> Task requirements
Print the following material verbatim, keeping every line unchanged.

☆ ☆ ☆ ☆

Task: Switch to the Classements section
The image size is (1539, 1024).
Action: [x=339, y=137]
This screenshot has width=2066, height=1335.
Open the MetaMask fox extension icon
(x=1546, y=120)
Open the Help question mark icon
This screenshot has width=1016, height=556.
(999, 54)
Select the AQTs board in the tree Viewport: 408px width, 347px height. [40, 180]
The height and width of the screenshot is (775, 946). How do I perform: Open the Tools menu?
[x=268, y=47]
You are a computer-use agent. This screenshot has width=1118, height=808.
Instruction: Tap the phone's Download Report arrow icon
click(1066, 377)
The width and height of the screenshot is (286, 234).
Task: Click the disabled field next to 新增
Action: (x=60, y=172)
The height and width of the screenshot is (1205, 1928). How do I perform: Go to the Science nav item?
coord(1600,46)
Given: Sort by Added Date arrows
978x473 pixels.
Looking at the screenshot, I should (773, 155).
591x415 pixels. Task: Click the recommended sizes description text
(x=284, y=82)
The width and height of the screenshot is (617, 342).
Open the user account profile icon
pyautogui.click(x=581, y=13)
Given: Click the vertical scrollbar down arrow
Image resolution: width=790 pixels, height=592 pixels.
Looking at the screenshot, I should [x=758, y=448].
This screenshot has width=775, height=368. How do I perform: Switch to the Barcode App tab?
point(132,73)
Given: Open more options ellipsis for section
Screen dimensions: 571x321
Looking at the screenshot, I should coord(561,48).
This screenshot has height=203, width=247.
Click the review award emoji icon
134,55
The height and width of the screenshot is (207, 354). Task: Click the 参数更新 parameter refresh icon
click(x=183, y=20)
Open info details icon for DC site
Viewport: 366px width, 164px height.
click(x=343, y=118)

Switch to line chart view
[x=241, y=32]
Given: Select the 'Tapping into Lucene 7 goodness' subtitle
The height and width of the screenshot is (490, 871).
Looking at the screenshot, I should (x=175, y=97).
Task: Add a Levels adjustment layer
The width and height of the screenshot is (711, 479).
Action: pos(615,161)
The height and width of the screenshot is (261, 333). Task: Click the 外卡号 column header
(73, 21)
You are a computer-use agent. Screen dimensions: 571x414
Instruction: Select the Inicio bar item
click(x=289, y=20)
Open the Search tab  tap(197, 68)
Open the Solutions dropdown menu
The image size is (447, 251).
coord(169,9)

☆ ☆ ☆ ☆

> Exercise output
Task: Switch to the Classements section
The image size is (1539, 1024).
Action: [x=339, y=137]
This screenshot has width=2066, height=1335.
Open the MetaMask fox extension icon
(x=1546, y=120)
Open the Help question mark icon
This screenshot has width=1016, height=556.
(999, 54)
Select the AQTs board in the tree Viewport: 408px width, 347px height. [40, 180]
The height and width of the screenshot is (775, 946). How do I perform: Open the Tools menu?
[x=268, y=47]
You are a computer-use agent. This screenshot has width=1118, height=808.
Instruction: Tap the phone's Download Report arrow icon
click(1066, 377)
The width and height of the screenshot is (286, 234).
Task: Click the disabled field next to 新增
Action: (x=60, y=172)
The height and width of the screenshot is (1205, 1928). How do I perform: Go to the Science nav item?
coord(1600,46)
Given: Sort by Added Date arrows
978x473 pixels.
Looking at the screenshot, I should (773, 155).
591x415 pixels. Task: Click the recommended sizes description text
(x=284, y=82)
The width and height of the screenshot is (617, 342).
Open the user account profile icon
pyautogui.click(x=581, y=13)
Given: Click the vertical scrollbar down arrow
Image resolution: width=790 pixels, height=592 pixels.
Looking at the screenshot, I should [x=758, y=448].
This screenshot has width=775, height=368. How do I perform: Switch to the Barcode App tab?
point(132,73)
Given: Open more options ellipsis for section
Screen dimensions: 571x321
Looking at the screenshot, I should coord(561,48).
This screenshot has height=203, width=247.
Click the review award emoji icon
134,55
The height and width of the screenshot is (207, 354). Task: Click the 参数更新 parameter refresh icon
click(x=183, y=20)
Open info details icon for DC site
Viewport: 366px width, 164px height.
click(x=343, y=118)

Switch to line chart view
[x=241, y=32]
Given: Select the 'Tapping into Lucene 7 goodness' subtitle
The height and width of the screenshot is (490, 871).
Looking at the screenshot, I should (x=175, y=97).
Task: Add a Levels adjustment layer
The width and height of the screenshot is (711, 479).
Action: pos(615,161)
The height and width of the screenshot is (261, 333). Task: Click the 外卡号 column header
(73, 21)
You are a computer-use agent. Screen dimensions: 571x414
Instruction: Select the Inicio bar item
click(x=289, y=20)
Open the Search tab  tap(197, 68)
Open the Solutions dropdown menu
The image size is (447, 251).
coord(169,9)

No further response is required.